What is expected
Of the lines in the data below, write out exactly those from the one holding "Click the 150 price axis label" through the one holding "Select the 花王转债", both included.

Data shown
#####

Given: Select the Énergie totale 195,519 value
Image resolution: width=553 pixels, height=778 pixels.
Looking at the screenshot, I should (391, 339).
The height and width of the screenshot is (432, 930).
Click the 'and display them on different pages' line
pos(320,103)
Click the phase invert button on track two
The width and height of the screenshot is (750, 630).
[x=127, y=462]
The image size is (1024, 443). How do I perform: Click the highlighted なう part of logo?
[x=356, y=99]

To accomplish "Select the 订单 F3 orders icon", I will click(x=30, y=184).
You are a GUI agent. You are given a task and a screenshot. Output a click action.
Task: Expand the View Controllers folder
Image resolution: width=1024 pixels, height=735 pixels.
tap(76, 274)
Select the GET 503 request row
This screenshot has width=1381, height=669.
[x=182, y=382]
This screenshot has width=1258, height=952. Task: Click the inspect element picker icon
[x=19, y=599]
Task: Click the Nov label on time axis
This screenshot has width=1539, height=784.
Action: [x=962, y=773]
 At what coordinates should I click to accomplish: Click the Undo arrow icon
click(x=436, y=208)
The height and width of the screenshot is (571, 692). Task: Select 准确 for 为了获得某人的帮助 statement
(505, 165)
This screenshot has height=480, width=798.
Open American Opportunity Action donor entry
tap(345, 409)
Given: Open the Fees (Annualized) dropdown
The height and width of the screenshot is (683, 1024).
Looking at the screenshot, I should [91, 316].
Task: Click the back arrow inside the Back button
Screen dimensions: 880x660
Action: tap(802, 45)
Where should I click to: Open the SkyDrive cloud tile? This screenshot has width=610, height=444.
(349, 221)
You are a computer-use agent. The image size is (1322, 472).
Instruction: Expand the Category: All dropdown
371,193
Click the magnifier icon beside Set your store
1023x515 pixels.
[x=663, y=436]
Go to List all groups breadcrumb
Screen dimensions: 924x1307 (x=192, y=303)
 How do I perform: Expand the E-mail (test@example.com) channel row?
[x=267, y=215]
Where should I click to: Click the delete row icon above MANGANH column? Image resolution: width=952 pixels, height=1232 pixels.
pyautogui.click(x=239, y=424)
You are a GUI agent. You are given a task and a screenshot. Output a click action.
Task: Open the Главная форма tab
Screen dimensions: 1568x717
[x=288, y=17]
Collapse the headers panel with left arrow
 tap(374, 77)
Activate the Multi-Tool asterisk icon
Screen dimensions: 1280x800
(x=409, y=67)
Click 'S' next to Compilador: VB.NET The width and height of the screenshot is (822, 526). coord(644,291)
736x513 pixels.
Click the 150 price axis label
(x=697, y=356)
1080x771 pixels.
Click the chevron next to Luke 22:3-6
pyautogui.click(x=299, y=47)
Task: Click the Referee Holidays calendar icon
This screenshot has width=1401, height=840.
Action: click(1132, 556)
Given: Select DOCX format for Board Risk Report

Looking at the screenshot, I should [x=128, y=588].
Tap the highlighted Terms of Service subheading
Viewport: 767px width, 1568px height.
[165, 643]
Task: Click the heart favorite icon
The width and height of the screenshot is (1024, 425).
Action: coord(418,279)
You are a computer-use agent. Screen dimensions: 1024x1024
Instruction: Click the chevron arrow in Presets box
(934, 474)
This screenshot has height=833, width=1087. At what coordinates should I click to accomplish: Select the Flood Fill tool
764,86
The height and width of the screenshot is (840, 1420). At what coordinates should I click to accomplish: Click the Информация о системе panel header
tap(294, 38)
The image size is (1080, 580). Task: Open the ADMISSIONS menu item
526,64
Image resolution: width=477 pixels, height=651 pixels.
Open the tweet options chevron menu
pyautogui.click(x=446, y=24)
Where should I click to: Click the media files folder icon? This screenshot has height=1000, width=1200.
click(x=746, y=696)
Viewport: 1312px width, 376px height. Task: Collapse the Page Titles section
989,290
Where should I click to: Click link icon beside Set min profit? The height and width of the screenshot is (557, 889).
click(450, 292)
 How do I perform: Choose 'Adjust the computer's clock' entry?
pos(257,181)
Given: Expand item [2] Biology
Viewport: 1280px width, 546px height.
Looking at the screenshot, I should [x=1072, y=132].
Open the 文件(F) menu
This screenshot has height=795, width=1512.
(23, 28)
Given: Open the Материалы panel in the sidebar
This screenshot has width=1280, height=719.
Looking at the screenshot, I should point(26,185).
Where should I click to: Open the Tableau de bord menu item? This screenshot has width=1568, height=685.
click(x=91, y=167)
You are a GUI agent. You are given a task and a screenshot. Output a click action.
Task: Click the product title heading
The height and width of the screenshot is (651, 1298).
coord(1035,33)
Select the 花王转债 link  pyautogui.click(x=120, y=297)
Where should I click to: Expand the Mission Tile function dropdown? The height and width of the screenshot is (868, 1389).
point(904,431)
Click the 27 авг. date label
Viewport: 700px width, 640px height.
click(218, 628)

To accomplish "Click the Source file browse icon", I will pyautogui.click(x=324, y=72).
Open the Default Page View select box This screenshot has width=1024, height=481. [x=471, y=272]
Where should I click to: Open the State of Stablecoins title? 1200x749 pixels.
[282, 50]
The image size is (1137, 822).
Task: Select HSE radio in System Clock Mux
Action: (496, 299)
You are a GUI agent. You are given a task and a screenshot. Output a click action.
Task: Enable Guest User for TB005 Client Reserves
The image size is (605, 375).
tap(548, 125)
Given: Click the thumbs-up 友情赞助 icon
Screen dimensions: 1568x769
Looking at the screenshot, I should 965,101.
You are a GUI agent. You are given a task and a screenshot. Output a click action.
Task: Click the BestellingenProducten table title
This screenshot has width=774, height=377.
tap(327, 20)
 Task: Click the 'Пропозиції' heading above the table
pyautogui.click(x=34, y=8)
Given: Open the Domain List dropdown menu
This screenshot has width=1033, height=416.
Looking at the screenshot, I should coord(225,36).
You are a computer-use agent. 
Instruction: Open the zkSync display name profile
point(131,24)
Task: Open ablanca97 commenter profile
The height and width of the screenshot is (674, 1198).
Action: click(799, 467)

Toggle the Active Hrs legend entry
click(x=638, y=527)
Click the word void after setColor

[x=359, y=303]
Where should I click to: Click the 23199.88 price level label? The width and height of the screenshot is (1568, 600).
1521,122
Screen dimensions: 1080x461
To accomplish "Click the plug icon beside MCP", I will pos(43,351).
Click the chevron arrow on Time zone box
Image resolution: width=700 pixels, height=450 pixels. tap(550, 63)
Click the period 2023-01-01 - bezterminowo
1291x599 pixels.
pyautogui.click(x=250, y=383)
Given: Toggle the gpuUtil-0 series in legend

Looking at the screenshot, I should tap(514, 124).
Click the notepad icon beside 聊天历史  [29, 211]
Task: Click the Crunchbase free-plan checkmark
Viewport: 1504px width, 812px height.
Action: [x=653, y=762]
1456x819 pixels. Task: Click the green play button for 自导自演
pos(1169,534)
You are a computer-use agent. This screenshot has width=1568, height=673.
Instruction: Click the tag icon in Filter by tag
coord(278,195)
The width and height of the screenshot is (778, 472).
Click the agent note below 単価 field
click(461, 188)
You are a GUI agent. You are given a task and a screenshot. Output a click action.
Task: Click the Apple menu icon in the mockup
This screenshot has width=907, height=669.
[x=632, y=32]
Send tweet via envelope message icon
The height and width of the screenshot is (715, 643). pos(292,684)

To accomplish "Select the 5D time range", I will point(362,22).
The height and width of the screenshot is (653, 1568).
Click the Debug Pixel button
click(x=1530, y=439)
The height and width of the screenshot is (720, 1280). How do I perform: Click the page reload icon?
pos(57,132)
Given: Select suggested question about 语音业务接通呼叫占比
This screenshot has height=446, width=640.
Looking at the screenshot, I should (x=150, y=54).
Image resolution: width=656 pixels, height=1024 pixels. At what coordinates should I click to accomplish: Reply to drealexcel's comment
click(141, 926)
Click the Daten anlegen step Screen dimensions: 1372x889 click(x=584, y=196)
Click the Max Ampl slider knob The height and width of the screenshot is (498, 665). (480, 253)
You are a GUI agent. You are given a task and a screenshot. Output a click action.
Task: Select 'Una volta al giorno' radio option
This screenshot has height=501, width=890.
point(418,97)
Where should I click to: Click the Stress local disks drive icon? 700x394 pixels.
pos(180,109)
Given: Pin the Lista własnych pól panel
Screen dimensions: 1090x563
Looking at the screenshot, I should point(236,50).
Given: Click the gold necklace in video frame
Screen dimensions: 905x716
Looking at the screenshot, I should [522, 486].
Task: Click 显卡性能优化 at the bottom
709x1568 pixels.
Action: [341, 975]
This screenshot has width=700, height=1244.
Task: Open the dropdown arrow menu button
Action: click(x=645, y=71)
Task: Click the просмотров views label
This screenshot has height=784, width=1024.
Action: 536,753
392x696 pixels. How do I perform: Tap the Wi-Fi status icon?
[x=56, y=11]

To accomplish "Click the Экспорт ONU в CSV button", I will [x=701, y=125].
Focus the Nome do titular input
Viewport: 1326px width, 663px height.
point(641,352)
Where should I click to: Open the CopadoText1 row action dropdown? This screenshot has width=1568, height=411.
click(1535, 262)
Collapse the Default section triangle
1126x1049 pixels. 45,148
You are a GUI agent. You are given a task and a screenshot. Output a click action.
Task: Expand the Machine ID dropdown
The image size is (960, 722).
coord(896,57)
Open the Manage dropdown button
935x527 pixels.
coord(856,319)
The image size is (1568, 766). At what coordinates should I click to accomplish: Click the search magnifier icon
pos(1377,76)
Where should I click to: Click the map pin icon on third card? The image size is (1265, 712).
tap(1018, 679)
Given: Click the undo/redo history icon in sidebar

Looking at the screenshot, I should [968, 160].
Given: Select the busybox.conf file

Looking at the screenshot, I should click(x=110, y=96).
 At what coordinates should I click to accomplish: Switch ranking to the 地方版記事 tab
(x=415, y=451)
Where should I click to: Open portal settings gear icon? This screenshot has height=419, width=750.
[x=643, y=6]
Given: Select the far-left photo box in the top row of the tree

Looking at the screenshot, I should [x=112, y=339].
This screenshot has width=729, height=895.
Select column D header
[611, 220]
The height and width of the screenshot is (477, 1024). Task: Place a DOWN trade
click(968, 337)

#####

Exercise solution
Click the 150 price axis label
(x=697, y=356)
1080x771 pixels.
Click the chevron next to Luke 22:3-6
pyautogui.click(x=299, y=47)
Task: Click the Referee Holidays calendar icon
This screenshot has width=1401, height=840.
Action: click(1132, 556)
Given: Select DOCX format for Board Risk Report

Looking at the screenshot, I should [x=128, y=588].
Tap the highlighted Terms of Service subheading
Viewport: 767px width, 1568px height.
[165, 643]
Task: Click the heart favorite icon
The width and height of the screenshot is (1024, 425).
Action: coord(418,279)
You are a computer-use agent. Screen dimensions: 1024x1024
Instruction: Click the chevron arrow in Presets box
(934, 474)
This screenshot has height=833, width=1087. At what coordinates should I click to accomplish: Select the Flood Fill tool
764,86
The height and width of the screenshot is (840, 1420). At what coordinates should I click to accomplish: Click the Информация о системе panel header
tap(294, 38)
The image size is (1080, 580). Task: Open the ADMISSIONS menu item
526,64
Image resolution: width=477 pixels, height=651 pixels.
Open the tweet options chevron menu
pyautogui.click(x=446, y=24)
Where should I click to: Click the media files folder icon? This screenshot has height=1000, width=1200.
click(x=746, y=696)
Viewport: 1312px width, 376px height. Task: Collapse the Page Titles section
989,290
Where should I click to: Click link icon beside Set min profit? The height and width of the screenshot is (557, 889).
click(450, 292)
 How do I perform: Choose 'Adjust the computer's clock' entry?
pos(257,181)
Given: Expand item [2] Biology
Viewport: 1280px width, 546px height.
Looking at the screenshot, I should [x=1072, y=132].
Open the 文件(F) menu
This screenshot has height=795, width=1512.
(23, 28)
Given: Open the Материалы panel in the sidebar
This screenshot has width=1280, height=719.
Looking at the screenshot, I should point(26,185).
Where should I click to: Open the Tableau de bord menu item? This screenshot has width=1568, height=685.
click(x=91, y=167)
You are a GUI agent. You are given a task and a screenshot. Output a click action.
Task: Click the product title heading
The height and width of the screenshot is (651, 1298).
coord(1035,33)
Select the 花王转债 link  pyautogui.click(x=120, y=297)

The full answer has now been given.